Where the Strategy Wins
- High-income earners in Sydney/Melbourne who can’t afford to buy where they want to live
- Young professionals prioritizing flexibility/job mobility
- Buyers in growth corridors (Brisbane, Adelaide, Perth, regional capitals) where yields are higher and entry prices lower
- Anyone unwilling to commit 30 years to one suburb
Where the Strategy Loses
- CGT exemption forgone — your principal residence is CGT-free; an investment property is not. Long-term, this matters.
- Renter precarity — Australian rental laws are weaker than European countries. You can be asked to move with 60–90 days’ notice. Some states (VIC, QLD) have strengthened protections but not all.
- Building habit of “renting” — some people never transition to home ownership and miss the forced-savings benefit
- Property selection risk — investing in unfamiliar markets, you rely on data and broker advice. Some regional markets have had stagnant decades.
Where to Buy in 2026
Common rentvestor targets:
- Brisbane outer-ring (median $750k, yields 4.5%+)
- Adelaide north and west (median $620k, yields 4.0%–4.7%)
- Perth outer suburbs (median $650k, yields 4.5%–5.5%)
- Regional cities — Newcastle, Geelong, Hobart, Townsville (range $400k–$700k)
The pattern: lower entry, higher gross yield, but historically slower capital growth than Sydney/Melbourne.
The First-Home-Owner Schemes Hit
Critical caveat: rentvesting disqualifies you from First Home Guarantee, First Home Owner Grant (most states), and stamp-duty concessions in your state. You can only claim “first home buyer” status once.

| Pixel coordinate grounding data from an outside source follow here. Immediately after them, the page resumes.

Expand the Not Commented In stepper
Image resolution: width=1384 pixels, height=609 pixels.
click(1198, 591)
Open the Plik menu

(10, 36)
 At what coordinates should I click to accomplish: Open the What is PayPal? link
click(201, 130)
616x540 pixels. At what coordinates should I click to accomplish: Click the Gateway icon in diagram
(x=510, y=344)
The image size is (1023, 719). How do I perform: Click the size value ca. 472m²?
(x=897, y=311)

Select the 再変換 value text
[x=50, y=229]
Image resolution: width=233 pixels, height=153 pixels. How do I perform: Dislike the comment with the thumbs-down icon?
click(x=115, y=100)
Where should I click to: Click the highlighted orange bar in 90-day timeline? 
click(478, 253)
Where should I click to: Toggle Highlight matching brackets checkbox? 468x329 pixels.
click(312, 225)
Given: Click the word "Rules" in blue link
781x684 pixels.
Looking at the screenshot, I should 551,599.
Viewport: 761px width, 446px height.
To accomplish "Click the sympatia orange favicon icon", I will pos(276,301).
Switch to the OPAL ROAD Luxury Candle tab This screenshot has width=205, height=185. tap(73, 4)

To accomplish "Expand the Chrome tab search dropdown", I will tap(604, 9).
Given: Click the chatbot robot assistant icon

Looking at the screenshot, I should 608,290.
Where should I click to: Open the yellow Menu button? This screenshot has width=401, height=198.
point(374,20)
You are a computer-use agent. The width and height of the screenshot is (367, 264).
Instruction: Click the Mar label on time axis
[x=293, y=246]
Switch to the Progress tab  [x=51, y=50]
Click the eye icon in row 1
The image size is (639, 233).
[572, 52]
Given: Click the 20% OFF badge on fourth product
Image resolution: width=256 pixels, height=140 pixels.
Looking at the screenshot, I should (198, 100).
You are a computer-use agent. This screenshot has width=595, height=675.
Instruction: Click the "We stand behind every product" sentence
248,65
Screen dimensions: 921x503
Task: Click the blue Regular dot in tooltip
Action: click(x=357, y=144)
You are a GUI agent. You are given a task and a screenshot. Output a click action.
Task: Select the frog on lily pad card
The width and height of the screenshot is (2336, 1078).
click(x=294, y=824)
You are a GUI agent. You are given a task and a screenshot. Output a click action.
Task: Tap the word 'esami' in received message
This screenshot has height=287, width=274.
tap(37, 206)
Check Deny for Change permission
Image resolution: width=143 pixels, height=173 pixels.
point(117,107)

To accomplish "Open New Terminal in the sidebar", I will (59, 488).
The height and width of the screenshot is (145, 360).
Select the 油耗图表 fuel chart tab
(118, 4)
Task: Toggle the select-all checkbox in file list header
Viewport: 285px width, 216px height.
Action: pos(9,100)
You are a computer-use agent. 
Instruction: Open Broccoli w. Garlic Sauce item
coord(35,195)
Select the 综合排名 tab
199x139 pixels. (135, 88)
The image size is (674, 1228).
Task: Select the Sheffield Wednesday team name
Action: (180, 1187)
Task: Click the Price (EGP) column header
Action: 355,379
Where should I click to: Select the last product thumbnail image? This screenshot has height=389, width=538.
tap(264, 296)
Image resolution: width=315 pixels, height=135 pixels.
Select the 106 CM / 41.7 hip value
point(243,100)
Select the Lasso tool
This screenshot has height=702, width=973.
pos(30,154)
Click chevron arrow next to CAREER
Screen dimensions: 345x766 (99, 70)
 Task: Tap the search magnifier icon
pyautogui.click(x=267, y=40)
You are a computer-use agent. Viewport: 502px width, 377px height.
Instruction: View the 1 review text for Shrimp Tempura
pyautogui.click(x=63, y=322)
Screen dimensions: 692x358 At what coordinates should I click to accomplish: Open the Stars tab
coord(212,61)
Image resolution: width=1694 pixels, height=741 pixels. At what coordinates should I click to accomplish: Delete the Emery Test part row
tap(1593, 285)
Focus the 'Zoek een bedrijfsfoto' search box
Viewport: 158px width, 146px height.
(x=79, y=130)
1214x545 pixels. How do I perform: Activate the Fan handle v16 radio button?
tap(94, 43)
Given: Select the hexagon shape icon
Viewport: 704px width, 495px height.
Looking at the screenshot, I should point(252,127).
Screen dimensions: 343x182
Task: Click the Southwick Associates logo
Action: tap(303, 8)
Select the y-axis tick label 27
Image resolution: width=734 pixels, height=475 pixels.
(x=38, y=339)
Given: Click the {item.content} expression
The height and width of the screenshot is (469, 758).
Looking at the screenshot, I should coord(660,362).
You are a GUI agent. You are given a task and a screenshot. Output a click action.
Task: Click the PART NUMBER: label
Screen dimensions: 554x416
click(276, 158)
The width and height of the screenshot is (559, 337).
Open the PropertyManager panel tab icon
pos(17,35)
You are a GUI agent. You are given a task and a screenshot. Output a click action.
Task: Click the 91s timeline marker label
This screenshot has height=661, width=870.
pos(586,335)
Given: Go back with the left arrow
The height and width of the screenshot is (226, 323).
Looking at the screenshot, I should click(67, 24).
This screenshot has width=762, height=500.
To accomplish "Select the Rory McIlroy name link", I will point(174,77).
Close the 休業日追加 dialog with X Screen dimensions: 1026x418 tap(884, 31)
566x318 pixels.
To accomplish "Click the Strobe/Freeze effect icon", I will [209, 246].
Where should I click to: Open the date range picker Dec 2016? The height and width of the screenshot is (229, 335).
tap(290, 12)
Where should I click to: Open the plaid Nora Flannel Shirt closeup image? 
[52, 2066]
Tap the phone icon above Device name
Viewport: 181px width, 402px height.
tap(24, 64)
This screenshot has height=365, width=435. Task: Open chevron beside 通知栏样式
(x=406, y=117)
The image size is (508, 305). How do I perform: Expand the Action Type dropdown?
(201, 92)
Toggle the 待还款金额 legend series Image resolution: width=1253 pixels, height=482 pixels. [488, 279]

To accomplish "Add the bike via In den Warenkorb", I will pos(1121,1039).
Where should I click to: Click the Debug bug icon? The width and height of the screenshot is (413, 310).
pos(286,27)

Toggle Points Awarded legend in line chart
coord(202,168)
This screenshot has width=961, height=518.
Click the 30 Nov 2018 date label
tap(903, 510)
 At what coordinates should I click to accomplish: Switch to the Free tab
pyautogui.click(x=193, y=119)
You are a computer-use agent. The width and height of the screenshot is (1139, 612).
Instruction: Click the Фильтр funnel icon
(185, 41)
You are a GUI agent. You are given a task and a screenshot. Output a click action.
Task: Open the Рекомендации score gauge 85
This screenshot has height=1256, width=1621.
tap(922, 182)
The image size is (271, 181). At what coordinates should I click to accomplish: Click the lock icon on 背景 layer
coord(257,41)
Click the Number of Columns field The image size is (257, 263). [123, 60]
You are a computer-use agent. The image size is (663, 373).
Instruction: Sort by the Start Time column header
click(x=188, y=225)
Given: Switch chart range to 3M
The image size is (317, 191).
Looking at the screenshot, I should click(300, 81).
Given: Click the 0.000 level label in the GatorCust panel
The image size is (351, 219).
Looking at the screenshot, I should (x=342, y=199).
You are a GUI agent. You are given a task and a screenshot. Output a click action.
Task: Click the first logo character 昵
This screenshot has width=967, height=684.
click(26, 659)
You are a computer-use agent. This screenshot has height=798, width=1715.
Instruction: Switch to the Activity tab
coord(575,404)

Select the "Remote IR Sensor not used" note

Some investors deliberately wait to buy their first investment property (using First Home Guarantee for an investment is not allowed in most cases) until they’re ready to commit to owning their own home — then use the scheme on a personal-use purchase later.
Bottom Line
RentVesting can work if executed deliberately — but it forfeits the CGT exemption and several first-home buyer incentives. Run the numbers honestly for your situation. If you have a 7+ year horizon in your current city, buying might still beat rentvesting despite the higher entry cost.